#### Task brief:
Start to finish, repeat the records exactly.

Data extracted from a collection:
======

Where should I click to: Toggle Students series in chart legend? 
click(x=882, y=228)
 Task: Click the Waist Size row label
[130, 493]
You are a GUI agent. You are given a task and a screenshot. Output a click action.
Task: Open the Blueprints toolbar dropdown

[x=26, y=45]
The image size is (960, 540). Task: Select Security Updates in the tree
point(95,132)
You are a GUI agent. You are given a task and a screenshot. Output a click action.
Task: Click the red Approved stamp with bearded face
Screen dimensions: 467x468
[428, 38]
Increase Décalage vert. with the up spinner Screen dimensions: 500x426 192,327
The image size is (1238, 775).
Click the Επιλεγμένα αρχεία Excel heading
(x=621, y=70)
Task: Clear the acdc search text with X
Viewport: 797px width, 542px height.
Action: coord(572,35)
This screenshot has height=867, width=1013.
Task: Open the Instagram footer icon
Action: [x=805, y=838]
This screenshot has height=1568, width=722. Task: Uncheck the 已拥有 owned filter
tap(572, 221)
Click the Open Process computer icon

======

#### Answer area:
Where should I click to: Toggle Students series in chart legend? 
click(x=882, y=228)
 Task: Click the Waist Size row label
[130, 493]
You are a GUI agent. You are given a task and a screenshot. Output a click action.
Task: Open the Blueprints toolbar dropdown

[x=26, y=45]
The image size is (960, 540). Task: Select Security Updates in the tree
point(95,132)
You are a GUI agent. You are given a task and a screenshot. Output a click action.
Task: Click the red Approved stamp with bearded face
Screen dimensions: 467x468
[428, 38]
Increase Décalage vert. with the up spinner Screen dimensions: 500x426 192,327
The image size is (1238, 775).
Click the Επιλεγμένα αρχεία Excel heading
(x=621, y=70)
Task: Clear the acdc search text with X
Viewport: 797px width, 542px height.
Action: coord(572,35)
This screenshot has height=867, width=1013.
Task: Open the Instagram footer icon
Action: [x=805, y=838]
This screenshot has height=1568, width=722. Task: Uncheck the 已拥有 owned filter
tap(572, 221)
Click the Open Process computer icon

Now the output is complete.